O’Rourke also notes that the DS will continue to outship the PSP due to “very strong sales in Japan”, but believes that Sony will respond with a price cut to the handheld in all major regions by the fourth quarter of this year - it's unclear whether the new PSP bundle
might be considered an effective hardware price cut due to the extra value contained within, though.
Gamasutra contacted O’Rourke via email to discuss the results and implications of the report.
What was the methodology of the report?
I spoke in depth to both console vendors/manufacturers and software publishers. The report forecasts handheld shipments and revenues by region through 2010.

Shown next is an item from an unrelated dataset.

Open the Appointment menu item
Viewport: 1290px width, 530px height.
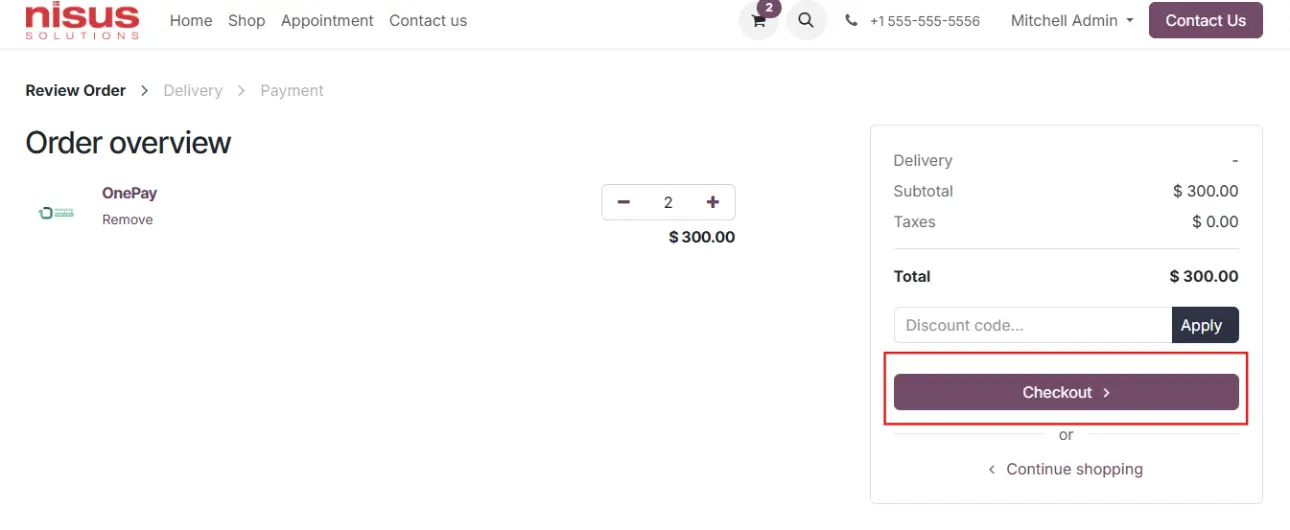327,20
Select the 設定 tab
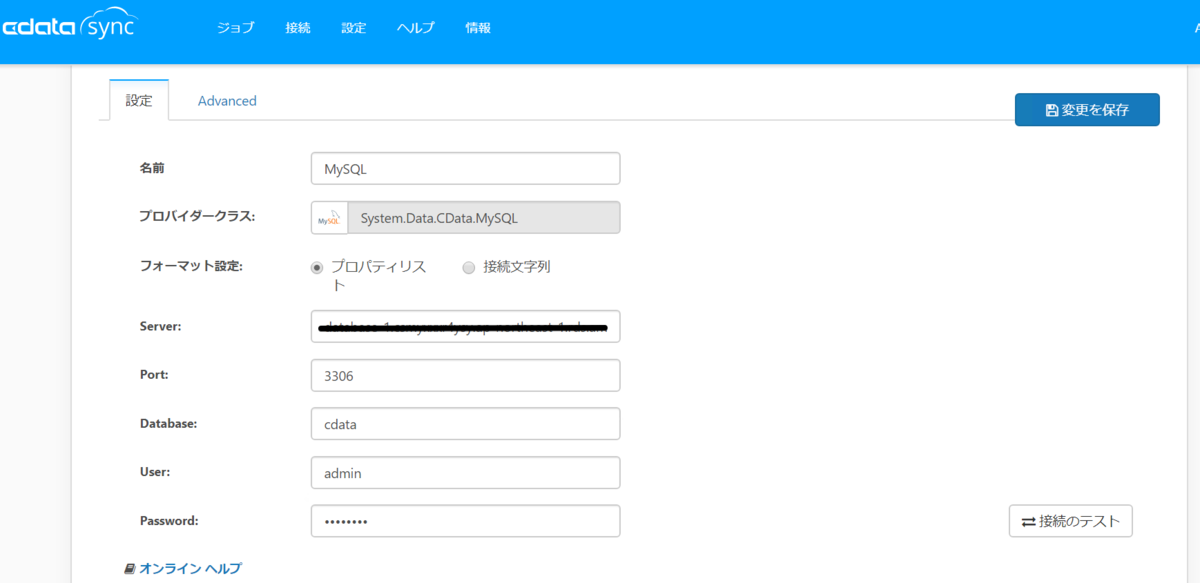The height and width of the screenshot is (583, 1200). 139,101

Why has the DS outsold the PSP, and why do you believe it will continue to do so?
The DS's shipment advantage has been overstated somewhat. Through the end of 2005, on a worldwide basis, the PSP outshipped the DS. However, it is true that in 2006 the DS has outshipped the PSP. This is due to two factors. The DS has been substantially outperforming the PSP in Japan.
The second, related reason is that Nintendo has had more success with game software for the DS than Sony has had with the PSP. The Nintendogs
and Brain Games
franchises have been quite successful in multiple markets, which in turn has helped sell more DS consoles.
Why have so many other companies failed at their attempts to release a handheld?
The handheld market is a very tricky one. A prospective handheld manufacturer must come up with and easy to use, portable system, at an acceptable price point to the vast number of consumers. The key to a successful handheld is not necessarily graphics. Several of Nintendo's challengers over the years (e.g., Atari, NEC) have had superior graphics performance. But they did not succeed.
More important is strong software support, and recognizable characters, that appeal to what has been primarily a pre-teen, early teen demographic. This is what Nintendo has understood well, and has executed on.
What has Sony done wrong - or is it more a case of Nintendo doing things right?
Sony does not have the same number of breakout titles for the PSP as Nintendo has created for the DS. In addition, the PSP costs substantially more than the DS ($199 vs. $129 in the US). And Sony just went to a standalone PSP SKU earlier this year. Before that, you had to buy a package, which included case, ear phones, movie title, etc., for about $250.
However, keep in mind that Sony has sold a substantial number of PSPs. This is a very successful product, and will continue to be.
Do you think we will see publishers moving away from the PSP in the months to come?
No, publishers will not move away from the PSP. Sony is selling too many of them. Publishers are not in the business of throwing away revenue opportunities.
Finally, what effect will the console releases in the fourth quarter of this year have on the handheld market?
Very little, if any. The markets move separately. If the handheld consoles were launching at the same time as the new consoles, that might be a different story. But that isn't the case.